● **TEXTO FORNECIDO**:
Os Salgados foi mais um período da minha vida que muito me marcou e que, a pedra e cal, se alojaria na minha memória ainda quase virgem!
Foi lá que aprendi o que era ter fome, ter frio e assustadoramente temer vida e o dia de àmanhã!
Meus pais viviam num casarão enorme completamente despido de mobília, sem cortinas ou qualquer outro tipo de decoração!
Não havia uma única mesa, uma cadeira, uma cama naquela casa. O pouco que possuíamos andava à solta espalhado pelo chão. Dormíamos em cima de sacos de carapelas que a Ti’Eva nos tinha dado, assim como alguns cobertores para nos taparmos durante a noite.
Eu e o Fernando andávamos na escola de Mafra, eu ainda na primeira-classe, pois que não tivera tempo de a acabar em Campolide com a Dona Laura. O Fernando andava já na terceira classe e íamos ambos, pé descalço, por caminhos e atalhos, sobre pedregulhos e vidros quebrados que nos cortavam a nudez dos nossos por vezes ensanguentados pés. Isto dos Salgados até à Escola Primária de Mafra, aquela lindíssima casa branca com barras muito azuis, essa casa que para mim hoje é um monumento ainda mais importante do que o majestoso Convento que El Rei D. João V fez erigir com os dinheiros vindos do Brasil e, parece, para pagar uma promessa, e à sombra do qual eu iria um dia crescer.
Havia ali por debaixo da escola uma porta sempre aberta a que chamavam a Sopa dos Pobres. Era lá que eu ia todos os dias pedir à Dona Rosa – a gorda e anafada cozinheira que nos tratava como se fôssemos seus filhos – uma sopinha e uma bucha de pão saloio.

● **DADOS FORNECIDOS**:

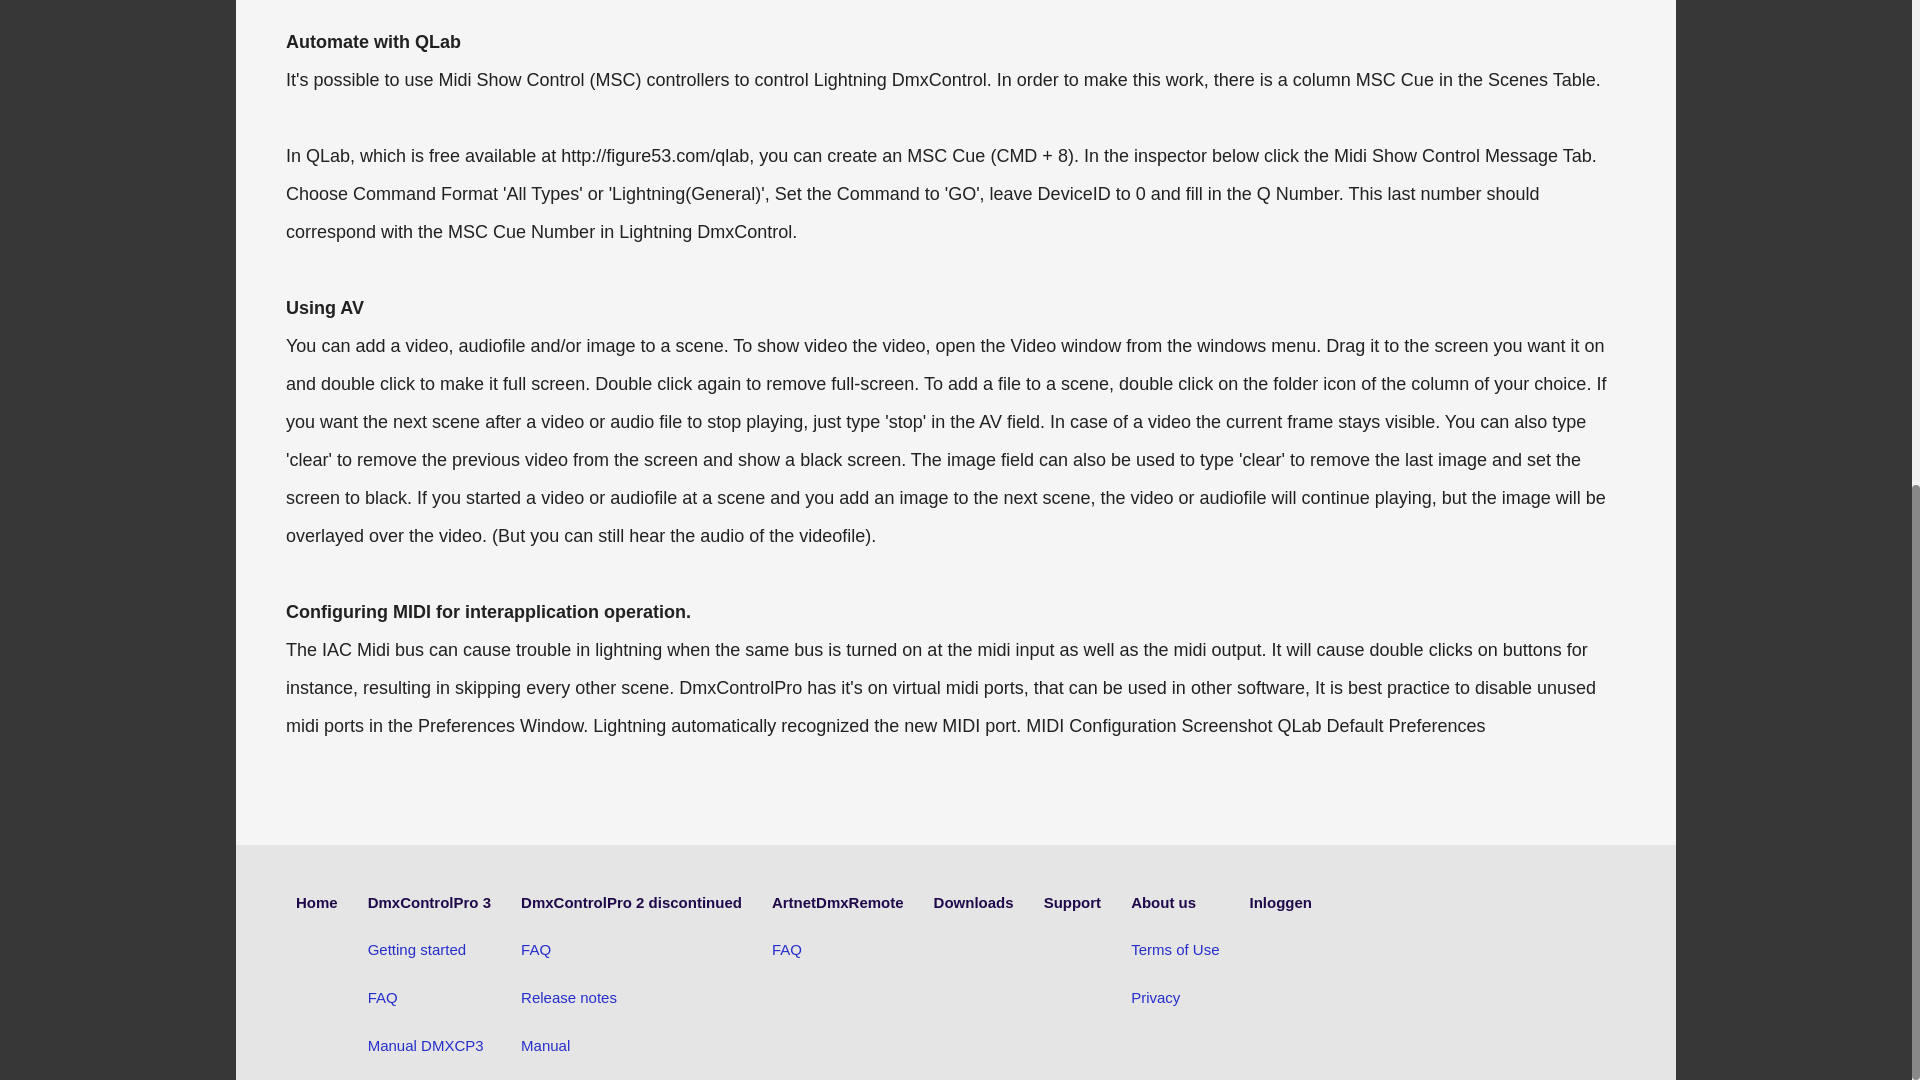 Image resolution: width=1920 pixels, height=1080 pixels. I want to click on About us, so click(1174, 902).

--

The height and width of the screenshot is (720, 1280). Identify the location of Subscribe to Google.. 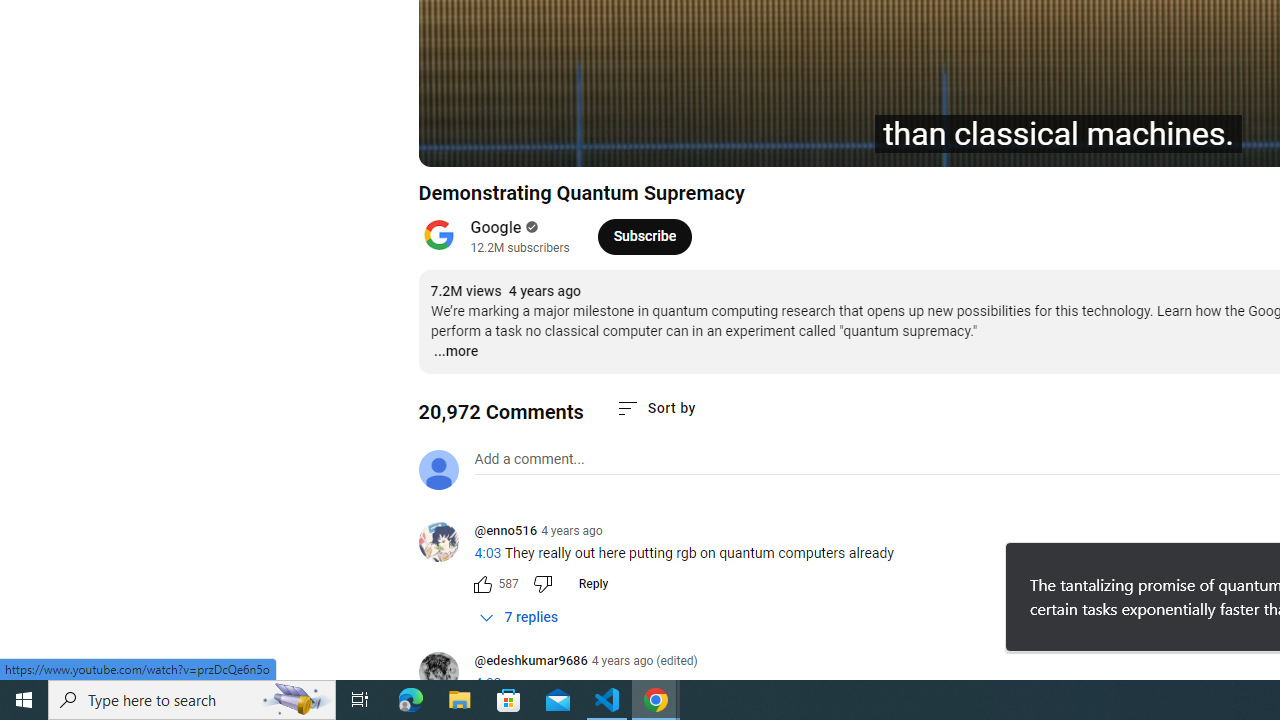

● **INSTRUÇÕES**:
1. No relato sobre os Salgados, em cima de que a família dormia?
2. Dê seguimento ao relato sobre os Salgados a partir do ponto em que ele termina.
Os dados foram tirados de outra fonte.

● **RESPOSTAS POR TAREFA**:
1. Em cima de sacos de carapelas que a Ti'Eva lhes tinha dado.

2.
Eu adorava aquelas sopinhas que ela fazia. Eram sempre sopas de grão ou feijão com muita hortaliça. Eram muito gostosas e quentinhas. Só havia sopa e pão e muitas vezes isso seria a única coisa que engoliríamos nesse invernoso ou soalhento dia.
Depois da escola lá voltávamos para casa. Descíamos a Calçada da Horta, passávamos à Paz, entrávamos na tasca da Ti’Lúcia para ver se o paizinho lá estaria nos copos. Logo que chegávamos aos Salgados dávamos uma saltada a casa da Ti’Eva, pois que geralmente ela nos dava um bocado de broa com chouriço e um copo de água-pé.
Depois íamos para casa ver a nossa mãe e fazer os trabalhos da escola e, mais tarde, dar uma volta pelo largo e brincar com o Luís no palheiro. Muita vez tive vontade de desvendar os segredos que o Luís ocultava debaixo dos seus calções muito curtos, que ele andava sempre a arrumar para o lado esquerdo, mas nunca ousei. Tinha medo que ele fosse contar ao Ti’Zé Laranja, de quem ele era o moço.
Por volta das dez da noite deitávamo-nos nas carapelas e dormíamos a noite toda até de manhã muito cedo quando a nossa mãe nos acordava, houvesse ou não houvesse pequeno almoço. Nós, para irmos para a escola, e o paizinho para ir trabalhar para a Repartição de Finanças em Mafra. Algumas vezes fizemos o caminho juntos, mas normalmente o paizinho partia antes de nós para estar no seu trabalho às oito em ponto, enquanto que a nossa escola só abria às nove horas da manhã!
***
Uma bela manhã ouvi a minha mãe soltar um grito sufocado:
“Ai a minha rica mobília!”
Eu estava tão entretido com os meus bois, que a minha mãe me tinha feito com duas pinhas, dois pregos e uma ripinha, que nem dei pela chegada da camioneta do tio António que nos trazia a mobília e a tralha toda de casa da tia Arminda até aos Salgados.
Fui dar com a minha mãe estatelada no chão! Com a ajuda das vizinhas trouxemo-la para dentro de casa, demos-lhe um copo de água e umas chapadinhas na cara e ela, recuperando os sentidos, desatou a chorar e foi a correr para a camioneta onde os homenzinhos já estavam a descarregar os nossos haveres. Abraçou-se ao seu grande guarda-vestidos e murmurou-lhe ternamente:
“Ai guarda-vestidos da minha alma!”
Esse dia foi uma grande alegria para a minha mãe e para nós todos, até as vizinhas ficaram contentes!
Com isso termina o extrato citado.